In Antigone, the greatest tragedian of them all provides a moral lesson on the consequences of sacrificing wisdom at the altar of power. If knowledge is power, then is it so surprising that nothing vast enters the life of mortals without a curse if the two are separated? Like a frock without a body, what we are left with is a constellation of flattened images, outer shells that lead nowhere other than to a vast empire of inner emptiness. Maybe it’s time to stop being a basic bitch and grow a pair. Paired together, Zuzanna Czebatul and Mel Odom unpack the burgeoning aesthetics of power and the strategies of appropriation that images are subjected to. Faced with the constant collapse of meaning, no wonder we’re all fighting chronic fatigue. The artists’ work may well be tinged with melancholy, or even perversely inclined to tragedy, but it is exactly through their disavowal of empty laughter and posturing that the drawings, sculptures and fashion items cohabiting at Sans titre open up spaces where desire, longing and a critical acumen can flourish.

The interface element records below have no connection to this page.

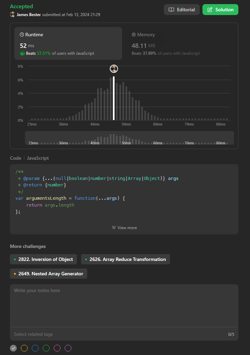Click the double-chevron icon beside View more
Screen dimensions: 250x355
pyautogui.click(x=114, y=227)
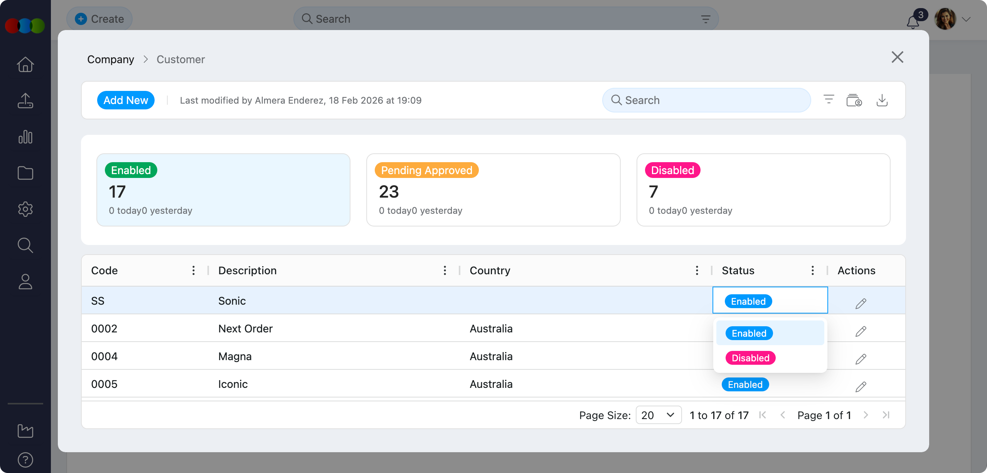
Task: Edit the Iconic row using the pencil icon
Action: pos(861,386)
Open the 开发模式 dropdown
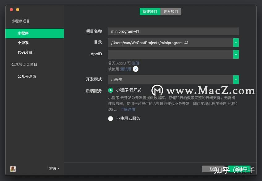This screenshot has width=262, height=181. coord(236,79)
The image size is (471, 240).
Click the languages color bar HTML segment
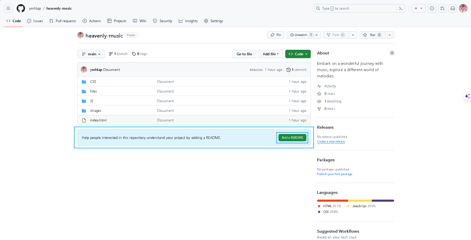[x=332, y=201]
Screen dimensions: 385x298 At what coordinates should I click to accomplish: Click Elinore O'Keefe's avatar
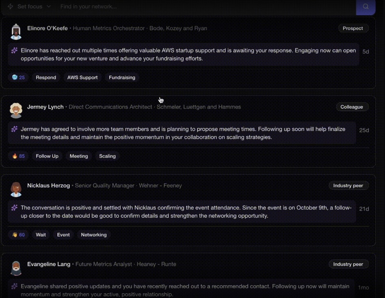tap(16, 32)
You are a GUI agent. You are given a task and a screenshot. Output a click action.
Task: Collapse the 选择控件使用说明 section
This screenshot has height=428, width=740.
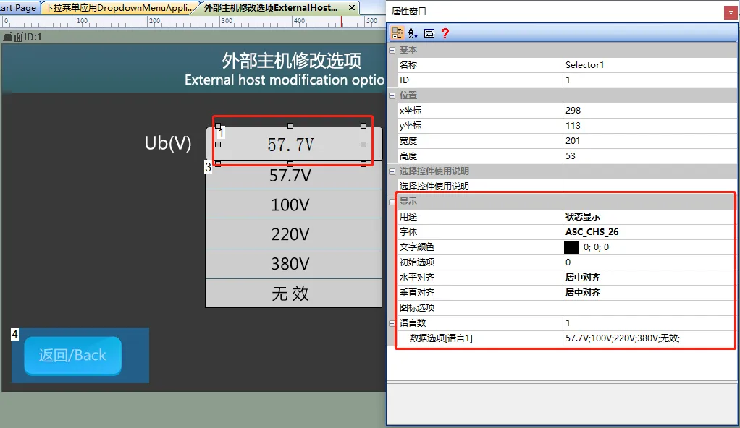pyautogui.click(x=391, y=171)
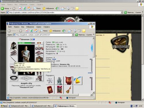
Task: Click the gargoyle statue gift
Action: (x=59, y=81)
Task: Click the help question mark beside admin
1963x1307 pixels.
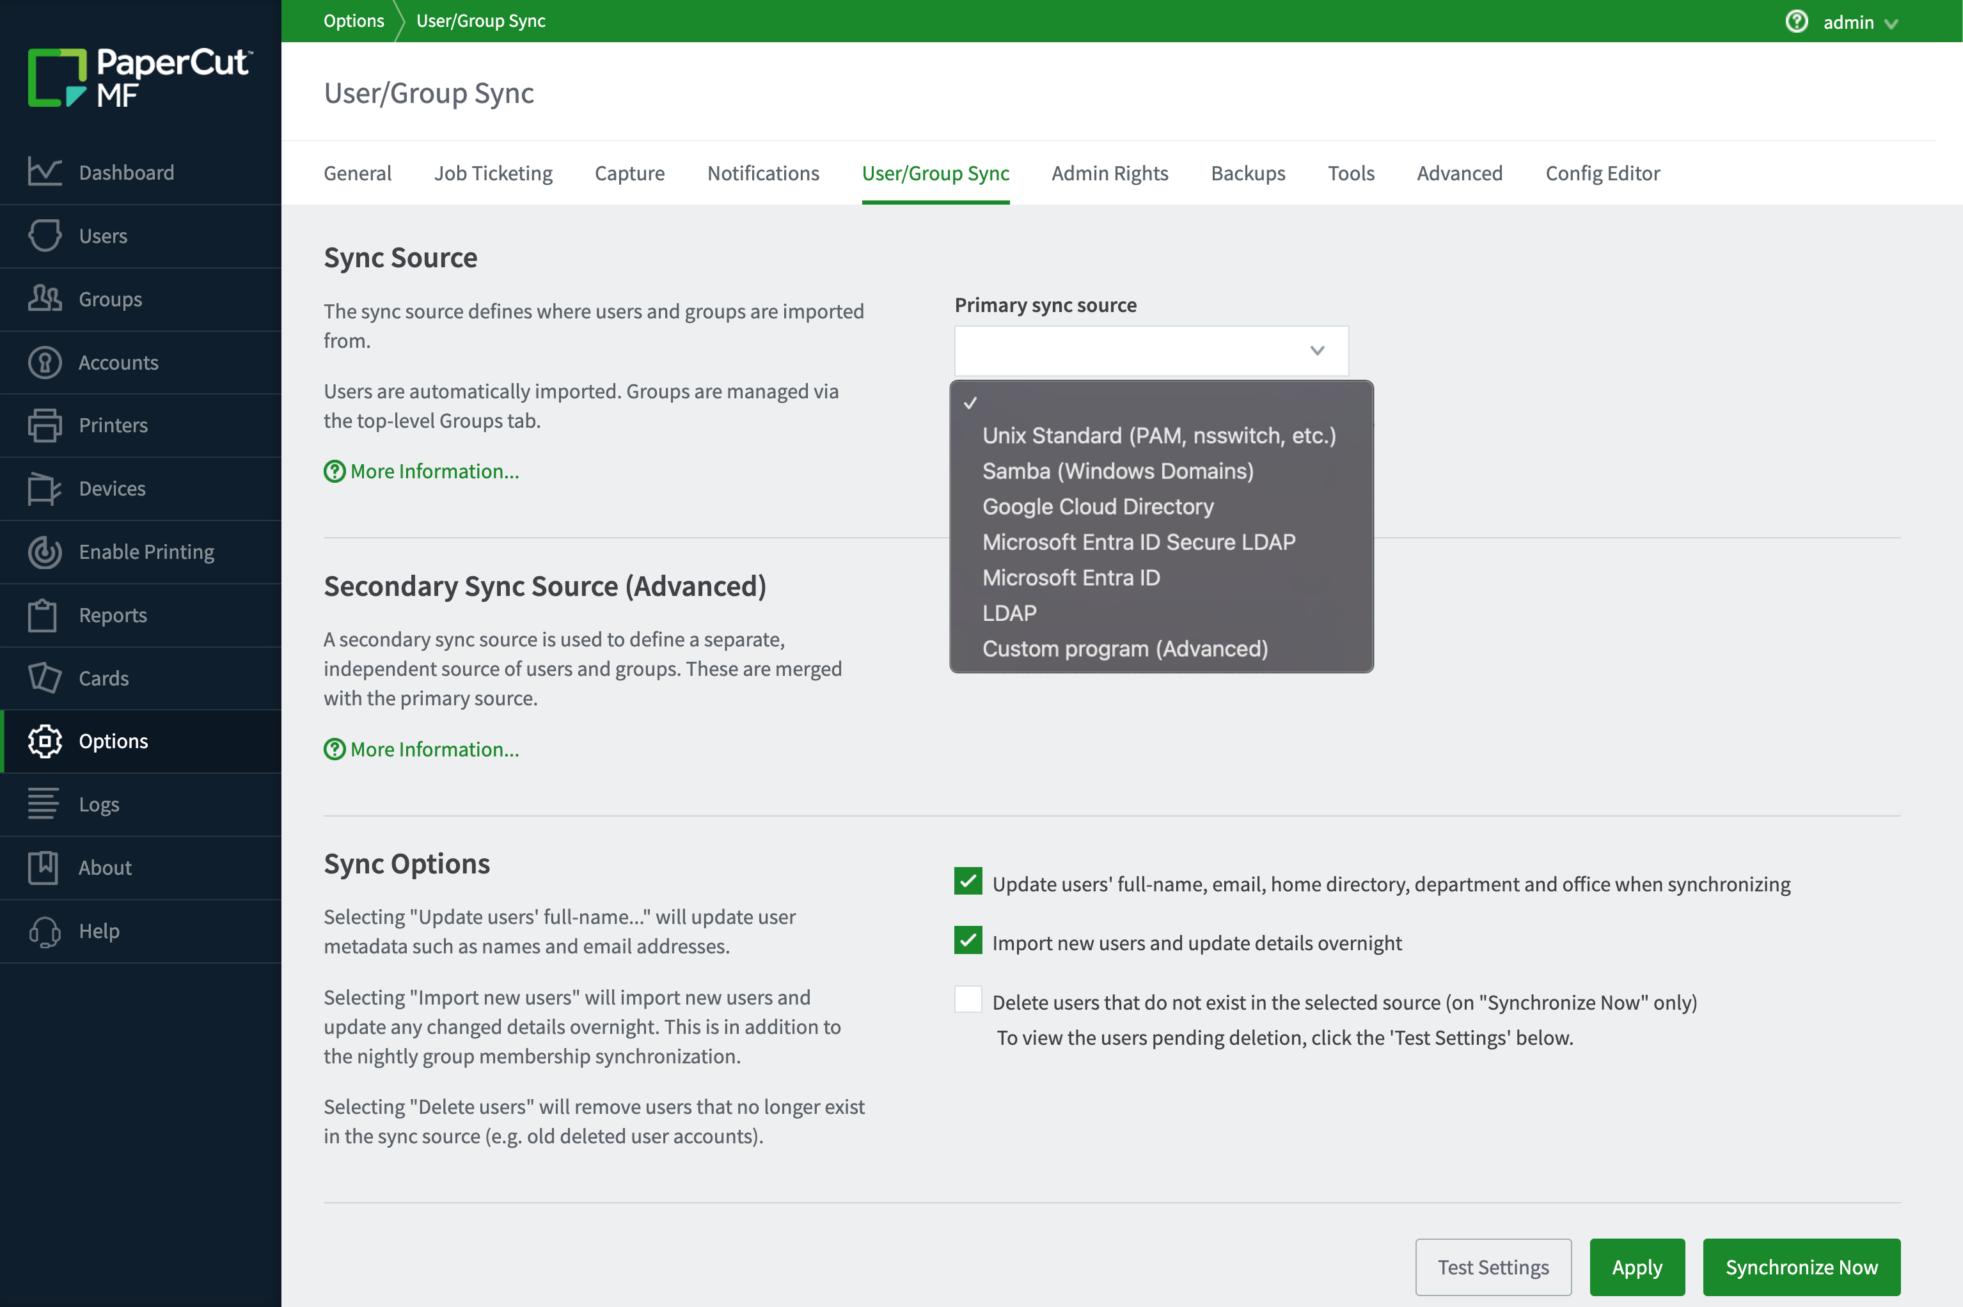Action: click(1796, 22)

No one in recent years has offered up a better dissection than Mark Fisher of the melancholic atmosphere that pervades in the waking dream of a defiantly unchangeable capitalism, 'a nightmarish and fumbling autopsy of a long-dead dream ... an atrocity exhibition, curating a fashion-show procession of neoliberal spectres and zombies, now haunting and stalking the psyche.'(1) He might have had a particular acrimony towards the explosion of Britpop in the 1990s, an artificially sweetened and pre-packaged version of a new generation avant-garde masquerading as heavyweight cultural clout, but the pointed finger of Fisher’s cultural critique covers a much wider radius. Take the ubiquitous bomber jacket. As with most technological developments, this garment was first designed in 1927 for the U.S. Air Force before making its way into popular culture – one only has to think of Hollywood staples, such as Top Gun
(1986) – and subsequently adopted by smaller, niche communities, whether they be skinheads or gabber ravers. Nothing like a whiff of militaristic bombast, toxic masculinity, subcultural coolness and high fashion exclusivity to start the day.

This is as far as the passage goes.